Locate every line in the data below that contains the string "icon", treating uppercase and lowercase as different, and copy each of those lines in full.

==== SOURCE MATERIAL

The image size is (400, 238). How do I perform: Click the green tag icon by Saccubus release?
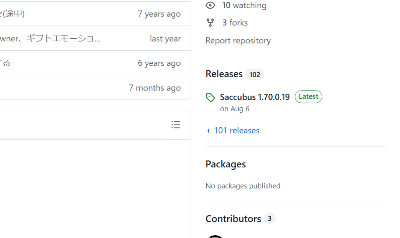(211, 98)
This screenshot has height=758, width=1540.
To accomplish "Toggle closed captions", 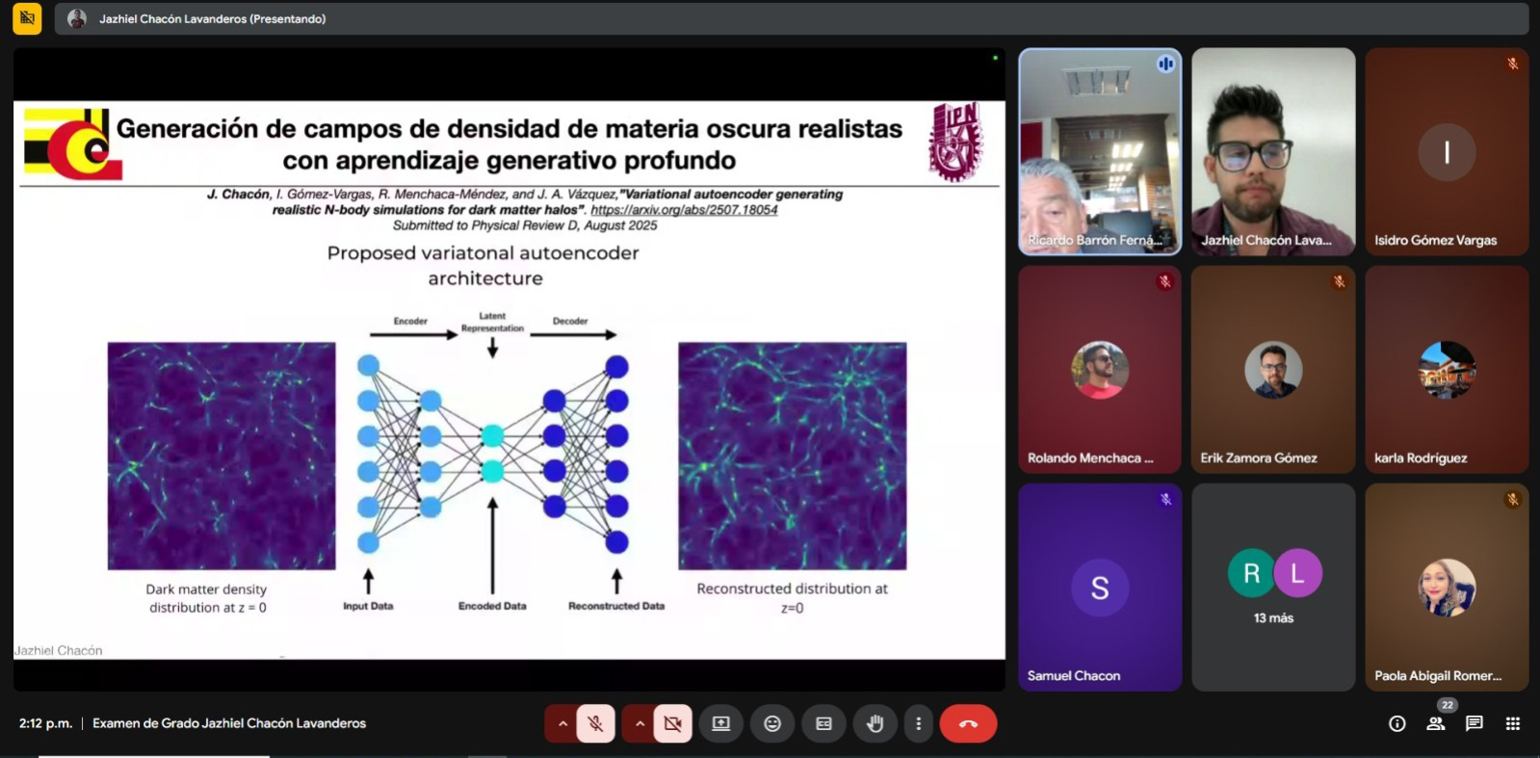I will pos(823,723).
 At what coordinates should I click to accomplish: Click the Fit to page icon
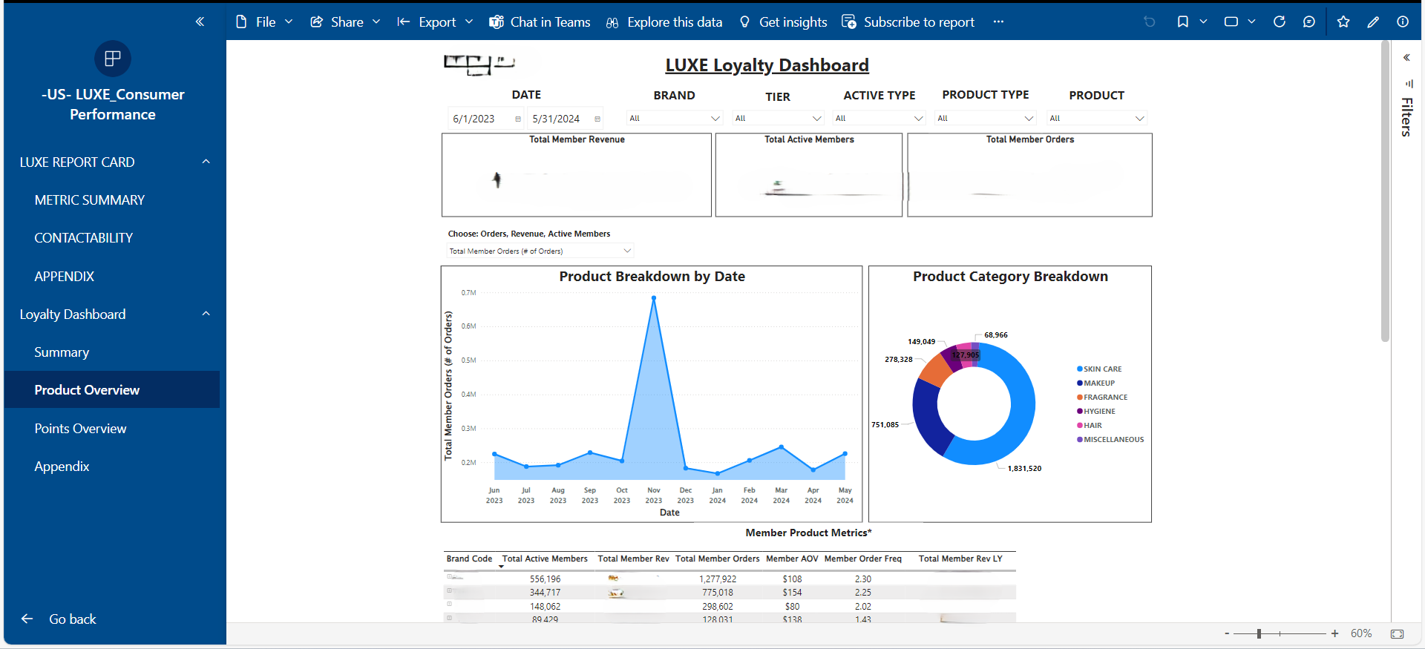pos(1397,633)
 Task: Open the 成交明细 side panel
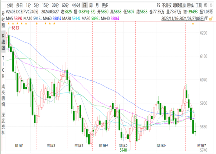coord(3,95)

========

> **TASK RESULT**:
The image size is (400, 238). How do I perform: Click the green tag icon by Saccubus release?
 At what coordinates should I click to accomplish: Click the Fit to page icon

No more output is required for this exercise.